お腹の脂肪は、心疾患や2型糖尿病などの慢性疾患にも関係があり、時には死につながることもある。しかし、年をとると、この脂肪を落として体重を減らすのが難しいことは多くの人が認識している。新しい研究で、免疫細胞の炎症がこの問題の要因であるらしいことがわかり、既存の薬剤が腹部脂肪の燃焼に役立つ可能性があることも指摘された。

イェール大学を中心とする研究チームは、神経系と免疫系が代謝と炎症を制御するためにどのように“対話”しているのかを説明した。その研究結果は、慢性疾患のリスクを高める高齢者の腹部脂肪を燃焼させるのが難しい理由を示している。研究チームはまた、高齢者の腹部脂肪に対する治療的アプローチの可能性についても指摘した。

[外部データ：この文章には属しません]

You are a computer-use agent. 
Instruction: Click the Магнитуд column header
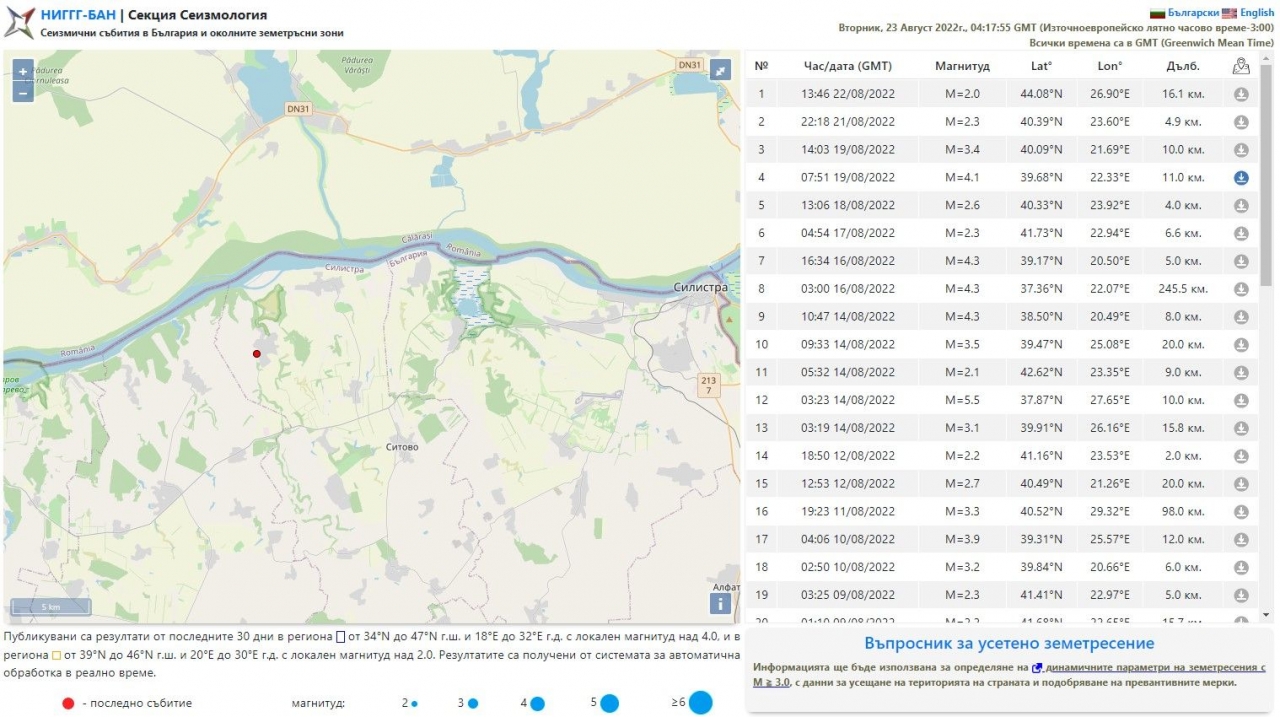[962, 66]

研究はイェール大学医学大学院の比較医学・免疫生物学教授、ヴィシュワ・ディープ・ディクシット(Vishwa Deep Dixit)氏が主導し、テネシー大学健康科学センターおよび独ボン大学の研究者の協力を得て、Nature誌に9月27日付で発表された。

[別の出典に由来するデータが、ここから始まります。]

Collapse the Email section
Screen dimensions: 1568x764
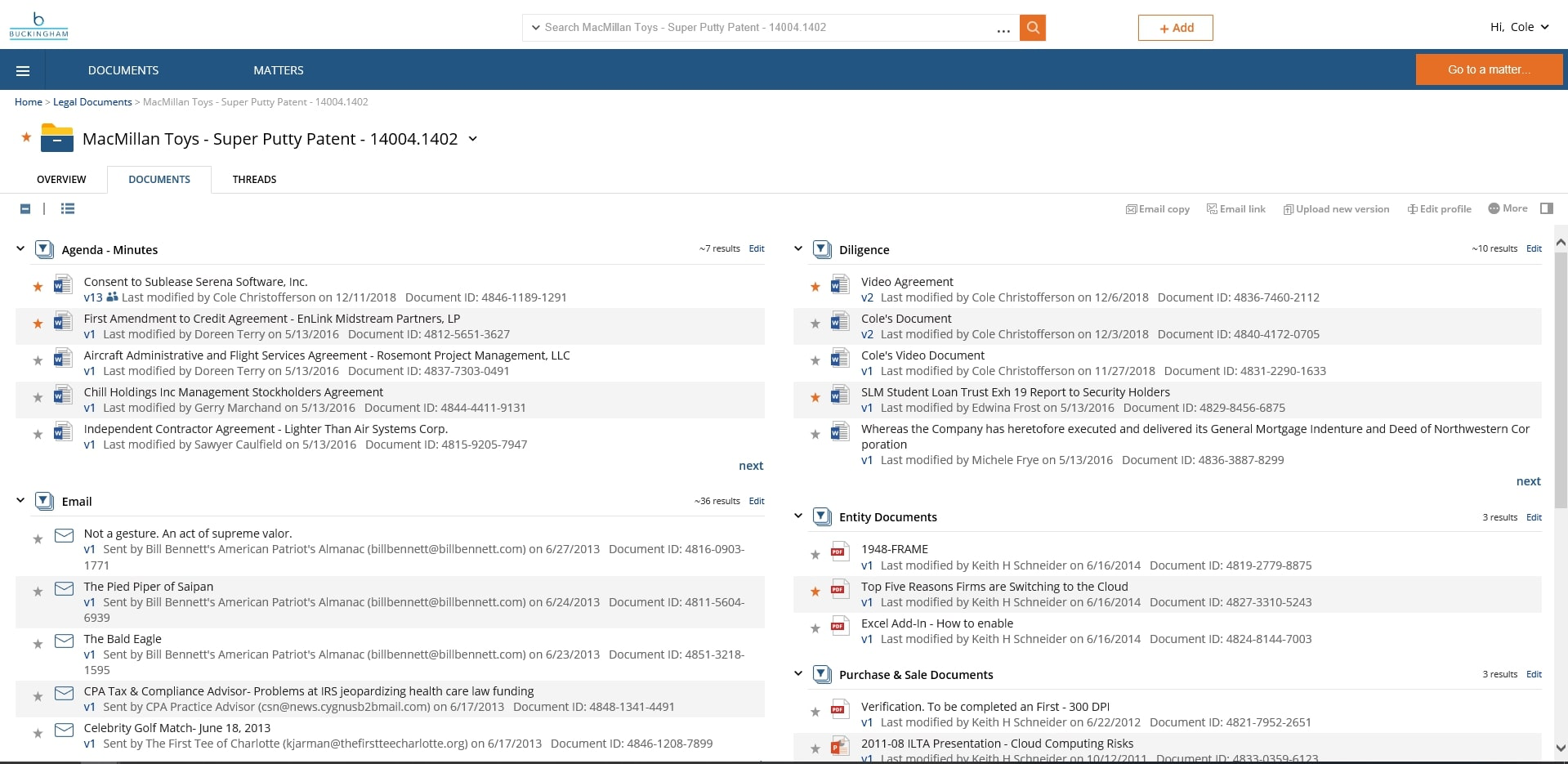(20, 500)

高齢になると、体重に関係なく腹部の脂肪が増加する。エネルギーを消費する必要があるとき、高齢者では細胞内の脂肪が若い人ほど効率よく燃焼せず、腹部に有害な脂肪が蓄積してしまう。このような反応の鈍化がなぜ起こるのか、理由はわかっていなかった。

研究でディクシット氏らは、通常は感染の制御に関与するマクロファージという特殊な免疫細胞に注目した。ディクシット研究室では、腹部脂肪の神経に常駐する新しいタイプのマクロファージを発見した。神経に関わるこのマクロファージは、加齢とともに炎症を起こし、神経伝達物質が正しく機能するのを妨げていることがわかった。

研究チームは問題点を把握するために、若いマウスと高齢マウスの脂肪組織から免疫細胞を分離し、そのゲノムを解析してコンピューターモデル化した。「高齢(マウス)のマクロファージは、カテコールアミンという神経伝達物質を分解することができ、そのせいで、必要が生じても脂肪細胞が燃料を供給できなくなる(脂肪が分解されない)ことを発見した」とディクシット氏は述べる。同氏は、イェール大学老化研究センターのメンバーでもある。

研究チームが高齢マクロファージ内のNLRP3インフラマソームという炎症を制御する受容体を抑制したところ、カテコールアミンは若いマウスと同様に脂肪の分解を誘導する働きを示すことを確認した。

「重要なのは、免疫細胞が神経系に代謝を制御するよう伝えていることだ」とディクシット氏は話す。

さらにチームは、高齢マクロファージで増加するある酵素をブロックすることにより、高齢マウスで通常の脂肪代謝を回復させた。このモノアミン酸化酵素A(MAOA)は、既存の抑鬱症治療薬によって抑制されるとディクシット氏は指摘する。「理論的には、このようなMAOA抑制薬の対象を変えて、高齢者の代謝改善に用いることが可能だ」と同氏は言う。ただし、こうした薬剤を腹部脂肪の代謝を目的として使うには、さらなる調査と安全性のテストが必要だと述べている。

ディクシット氏らは今後、免疫細胞と神経系との相互作用をさらに調査し、その神経系と免疫系の対話が健康と疾患をどのように制御しているのかを探ろうとしている。高齢の免疫細胞の炎症を制御することで代謝が改善できるなら、神経系または老化の過程そのものに対して、ほかにも望ましい効果があるのではないかと研究チームは述べている。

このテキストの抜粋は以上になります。